Life is just like the movies for me.
Some things are supposed to be a part of the script, some of the things aren't.
Sometimes it's a great movie, and sometimes you want to walk out before it's half through.
Sometimes it makes you re-think things, and sometimes it makes you laugh. At times it could make you cry. And it will and it does.
Sometimes, you become so caught up in the movie nothing else can reach you.
And certain scenes you keep reliving over and over again.
For some people, they're the lead actress or actor. For others, they're in the audience watching. I wish I knew where my place was these days.

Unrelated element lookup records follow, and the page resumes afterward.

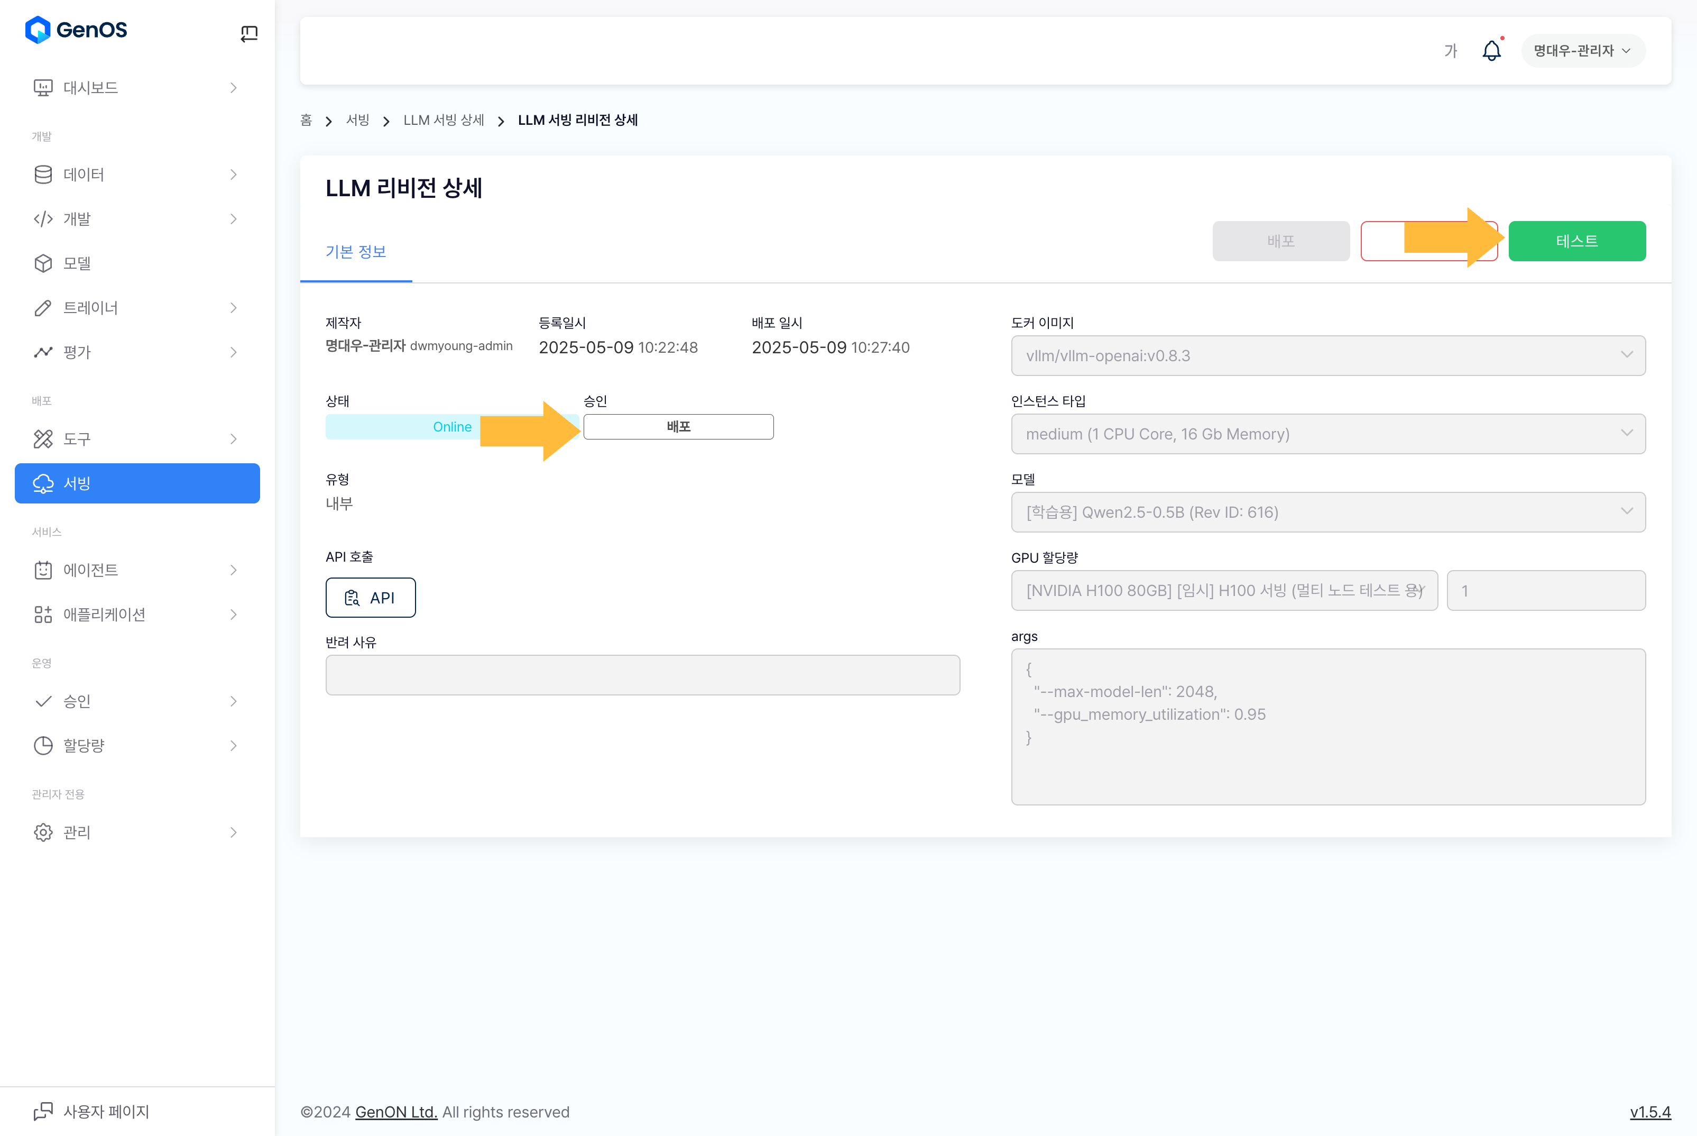
Task: Open the 모델 Qwen2.5-0.5B dropdown
Action: point(1328,512)
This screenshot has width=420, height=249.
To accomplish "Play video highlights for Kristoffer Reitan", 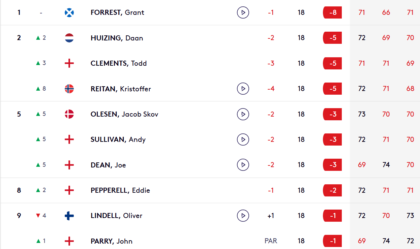I will (x=243, y=89).
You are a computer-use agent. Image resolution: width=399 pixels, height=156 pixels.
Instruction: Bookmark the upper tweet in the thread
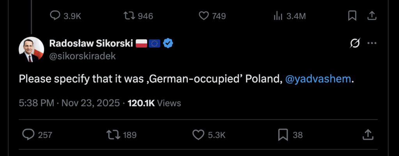tap(352, 16)
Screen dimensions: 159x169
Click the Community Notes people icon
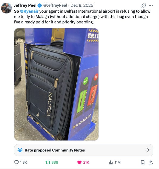pyautogui.click(x=20, y=150)
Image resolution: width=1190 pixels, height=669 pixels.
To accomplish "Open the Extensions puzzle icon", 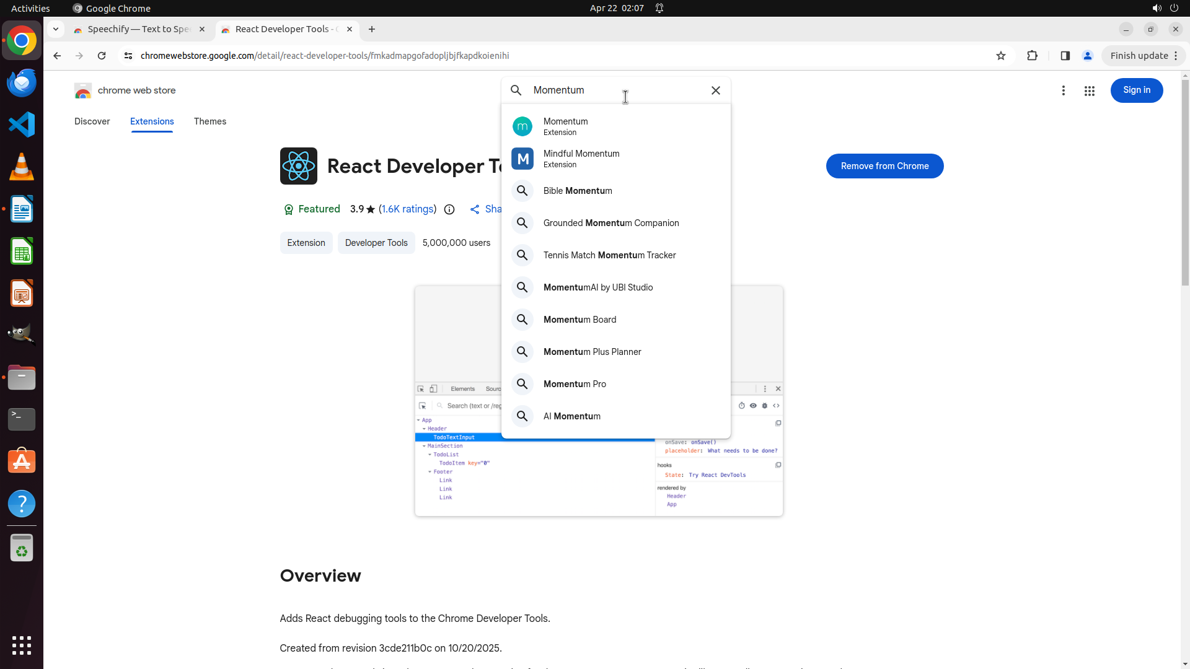I will 1032,56.
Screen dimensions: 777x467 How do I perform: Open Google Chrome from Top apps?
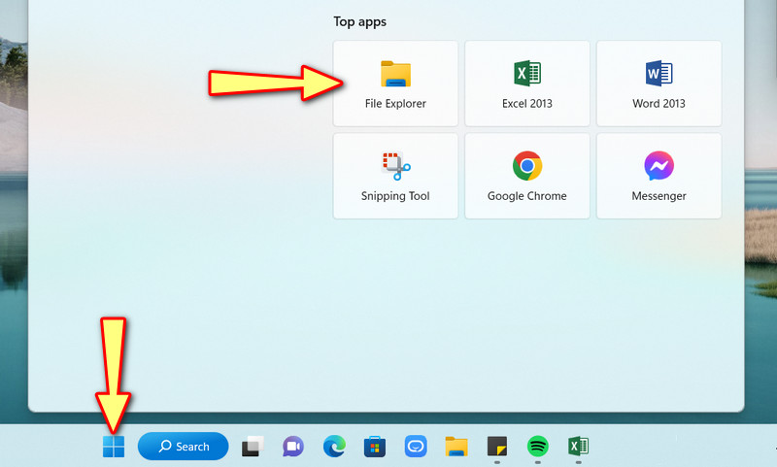tap(527, 177)
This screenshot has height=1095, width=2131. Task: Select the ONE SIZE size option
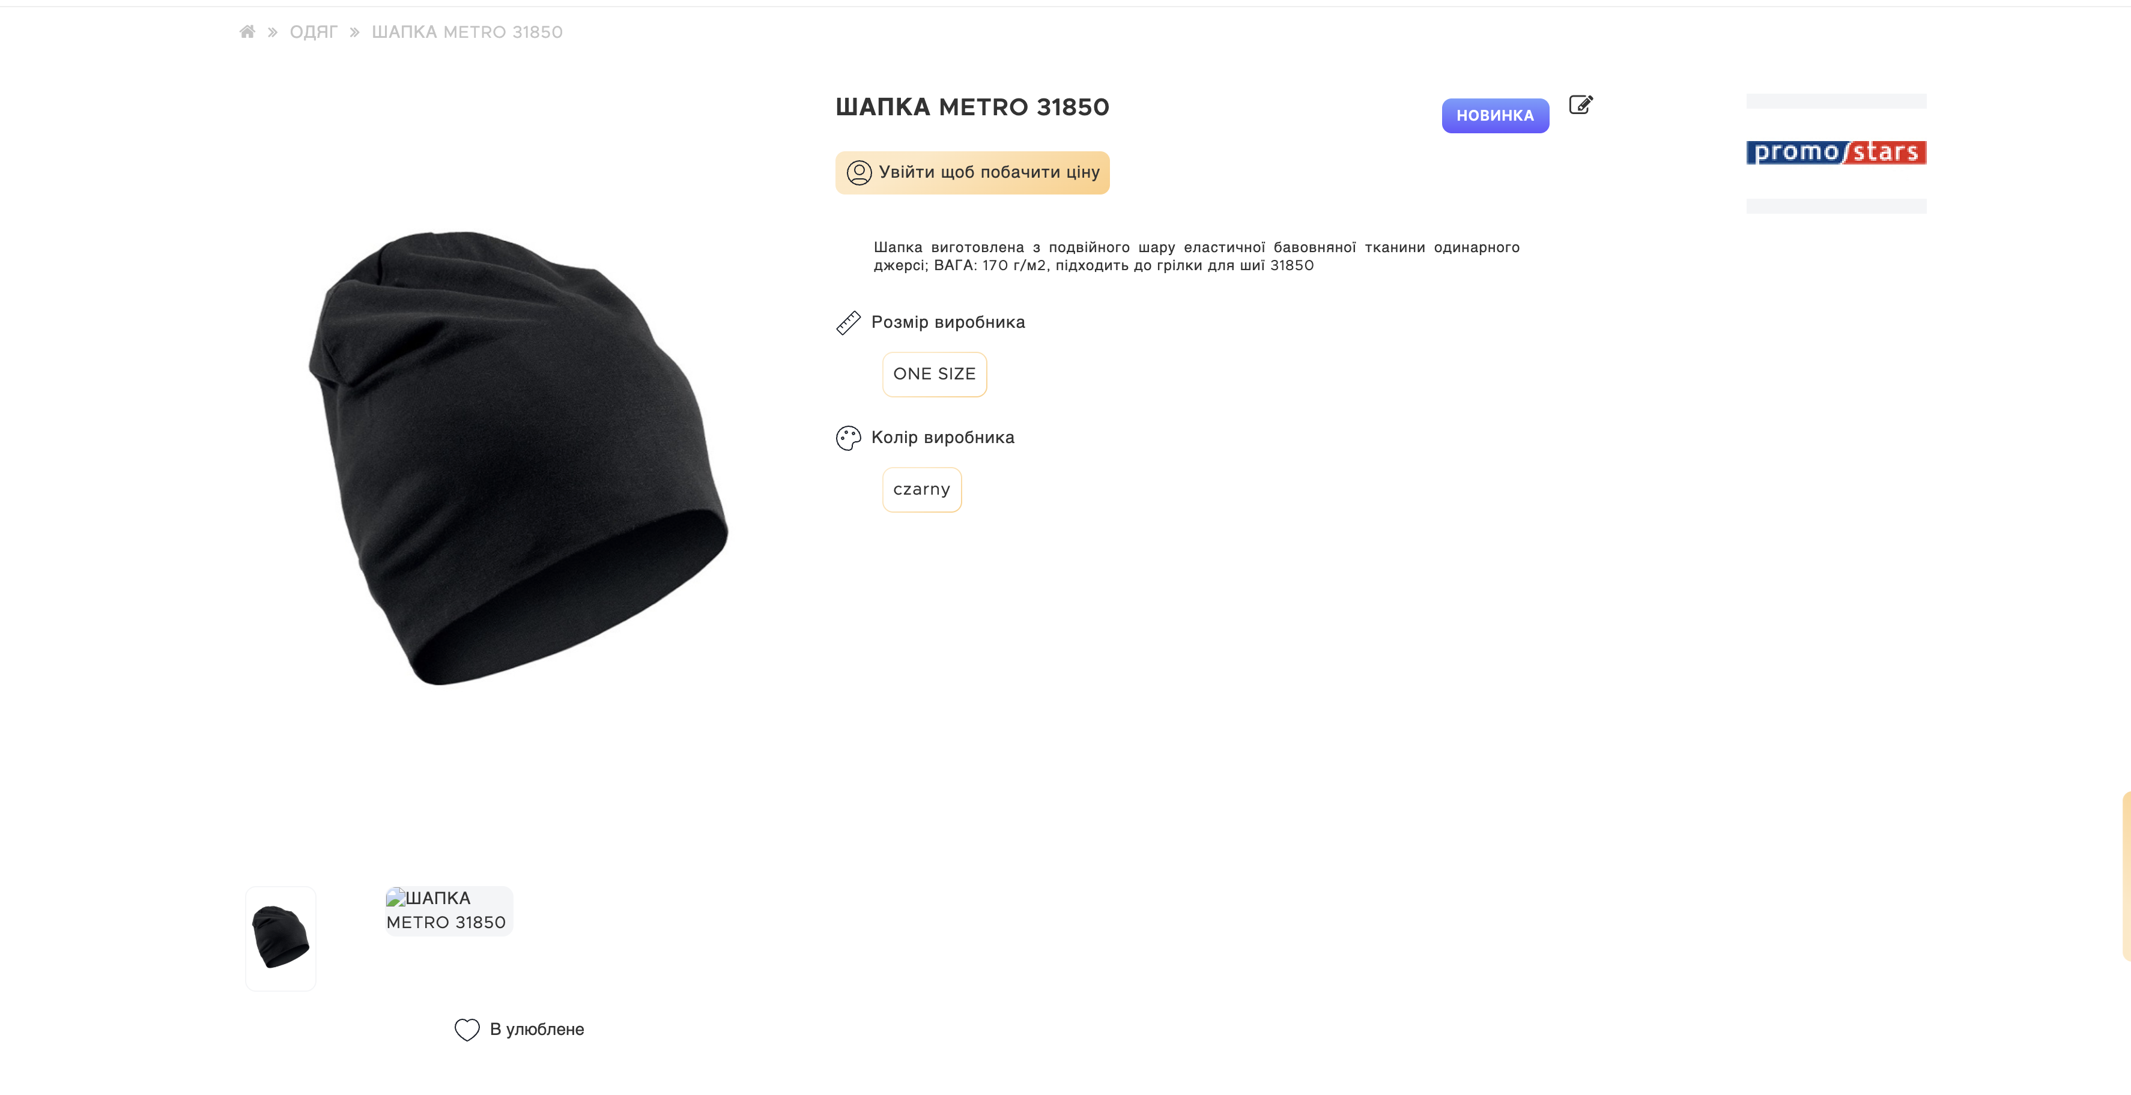(934, 375)
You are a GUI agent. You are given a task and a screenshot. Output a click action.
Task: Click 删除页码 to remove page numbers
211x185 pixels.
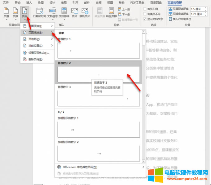(x=35, y=59)
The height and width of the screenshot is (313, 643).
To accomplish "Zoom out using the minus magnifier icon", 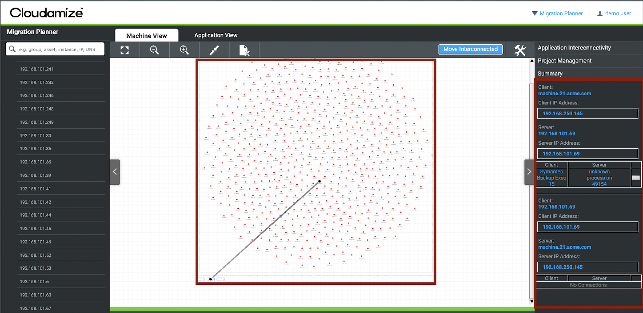I will click(x=154, y=50).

Everything I do...always seems so fake. My plastered on smiles. My store bought laughter.
It seems as if, I'm always acting. I don't ever know whats real anymore.
Sometimes I'm caught up in the feeling of the movie. So caught up in my emotions, pulled so far into my life. Into myself. And everything goes smoothly and the production is outstanding. Everything goes as planned, and everything kept strictly to the script. And I keep screaming at the lead actress. I keep yelling at the screen. But it's the movies...
No one hears my silent screams. No one ever sees my tears in the back of the theatre. No one knows.
Sometimes the movie doesn't stay on track like it should. And people, they get in a rush and they just...
They just fuck everything up.
And the script is thrown away and everything is impromptu from there on.
Jason's death...that wasn't a part of the script. But just like everything else...everyone does what they're supposed to. On cue, tears spring forth. Emotions are stirred.
But it's all fake. The screams, the tears, the horror, the disbelief. It all feels so foreign to me. Yet my reactions are natural. I've been almost institutionalized through my position in the production of the movie.
The memories of my early childhood are always full of laughter and there's always a smile lingering somewhere. And as the memories wear on, they become overshadowed by the darker ones. The music in the background always befitting, the smell of tears always faint in the air.
My memories are like commercials, ads for the movie. One of my favorites are flashbacks with my daddy pushing me in a swing when I was six. Or maybe one with a voice over as the camera pans across my body beneath the fan. My head turned slightly to the side, while I tell you about my troubles.
And when the movie is over, I exit the theatre and once again there's that hollow feeling. And I'll go home and I'll hear the commercials fading through from mother's room. And I'll re-live the movie once more while I lay beneath the fan and tell you all about my troubles.
Maybe one day I'll win a prestigious award for my performance. Or maybe I'll be left with a ticket stub because I stayed back in the audience.
Where are you in the dark crowd of faces in the packed cinema?